A hip fracture caused by a fall is not a minor event. Research consistently shows that up to 30 percent of older adults who sustain a hip fracture die within the following 12 months, often from complications related to immobility, infection or decline in overall health. For those who survive, up to 50 percent never return to their previous level of independence. These are confronting numbers, and they underscore why osteoporosis is far more serious than its quiet, symptom-free progression might suggest.
Osteoporosis is a condition in which bone density decreases to the point where bones become fragile and vulnerable to fracture from minor forces, sometimes from nothing more than a trip or a stumble. It affects approximately one in three women and one in five men over the age of 50 in Australia, making it one of the most prevalent chronic conditions in the country. The reason it often goes undetected for so long is that it produces no pain, no warning signs and no obvious symptoms until a fracture occurs.
How exercise actually strengthens bone
Bone is living tissue. Like muscle, it responds to the demands placed on it by becoming stronger. When sufficient mechanical force is transmitted through a bone, it creates a biological stress signal that stimulates specialised bone-forming cells called osteoblasts to lay down new bone material. This process, known as Wolff's Law, means that bones subjected to regular, adequate loading will adapt and strengthen over time. Bones that are not sufficiently loaded will continue to lose density.
Not all exercise is equal when it comes to bone health. Walking is beneficial for general health but does not produce enough mechanical load through the bones of the hip and spine to drive meaningful bone adaptation. The evidence from multiple randomised controlled trials, including the landmark LIFTMOR trial published in the Journal of Bone and Mineral Research, shows that high-intensity progressive resistance training produces significant improvements in bone density at the hip and spine. The key word is progressive: the load needs to increase over time as the body adapts in order to continue providing the stimulus for bone growth.
Beyond bone density itself, strength training provides two additional protective benefits that are often overlooked. First, stronger muscles improve balance and coordination, which directly reduces the likelihood of falling in the first place. Second, stronger muscles and bones together mean that if a fall does occur, the body is far better equipped to absorb the impact without fracturing.
Getting started safely
The idea of lifting weights can feel daunting for someone who has been diagnosed with osteoporosis and is cautious about loading fragile bones. This is where guided physiotherapy is genuinely valuable. A physiotherapist can assess your current baseline, identify any associated conditions that need to be addressed first, and design a program that starts at the right level and progresses at a pace that is safe and effective for you. Exercise machines at a gym are often ideal for this, as they guide movement through a controlled range and allow precise management of the load being applied.
Thirani came to us initially for ankle rehabilitation following a sprain. During our first session, she mentioned that she had been diagnosed with osteoporosis. She was deconditioned, cautious about physical activity and had been largely sedentary since the ankle injury. Climbing a single flight of stairs left her genuinely fatigued.

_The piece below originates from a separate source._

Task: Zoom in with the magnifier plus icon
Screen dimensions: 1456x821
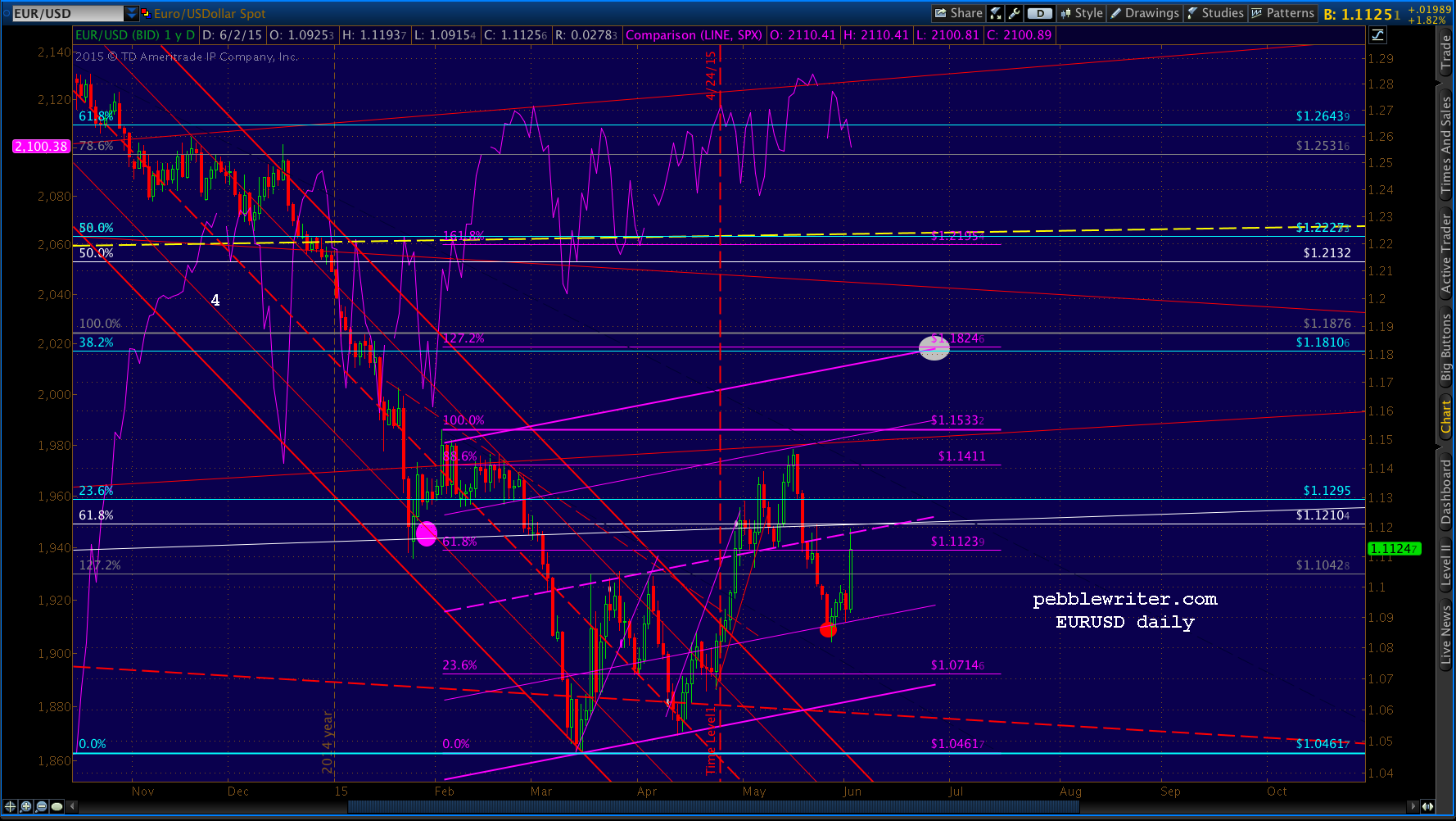Action: 26,806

The clinical priority was clear: we needed to address the ankle first. An unstable ankle in someone with low bone density is a significant fall risk, and fall prevention was as important as bone strengthening in Thirani's case. Over the first four weeks we worked systematically through ankle rehabilitation, rebuilding strength, restoring proprioception and retraining her confidence in weight-bearing activity. By the end of this phase the ankle was stable and strong.
With the ankle resolved, we introduced a full-body strength training program using resistance machines at her local gym. The program targeted the major muscle groups with particular focus on the hips, spine and legs, the areas where osteoporotic fractures are most consequential. We started with loads that felt comfortable and manageable, then progressed them week by week as her body adapted.
The change over eight weeks was remarkable. Thirani moved from struggling with a single flight of stairs to completing a full hour of structured weight training and following it with ten minutes on the stationary bike. Her energy, confidence and physical capacity changed substantially. She now attends the gym three times per week independently, because she understands that this is not optional maintenance. It is one of the most meaningful things she can do to protect her long-term health and independence.